## START INFORMATION GIVEN

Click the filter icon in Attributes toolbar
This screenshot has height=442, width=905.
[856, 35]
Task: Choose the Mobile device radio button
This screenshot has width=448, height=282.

## END INFORMATION GIVEN
## START INFORMATION GIVEN

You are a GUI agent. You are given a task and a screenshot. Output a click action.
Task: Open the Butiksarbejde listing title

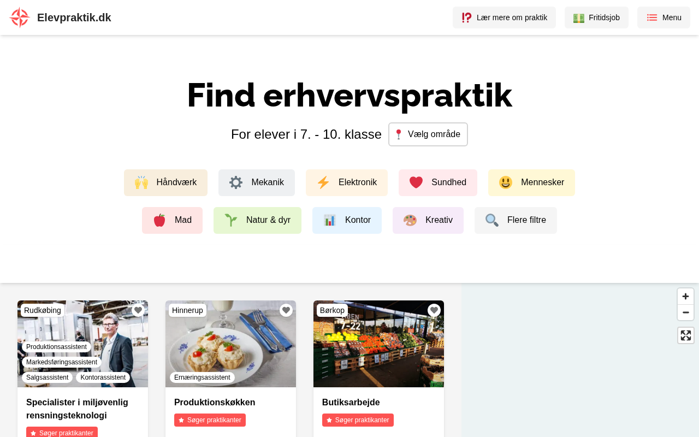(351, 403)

## END INFORMATION GIVEN

▶ PROBLEM TO WORK ON: Repeat the records starting at the line containing "Task: Choose the Mobile device radio button" and ending at the line containing "This screenshot has width=448, height=282.", swapping "Mobile device" for "Desktop computer" and keeping everything else the same.

▶ FINAL ANSWER:
Task: Choose the Desktop computer radio button
This screenshot has width=448, height=282.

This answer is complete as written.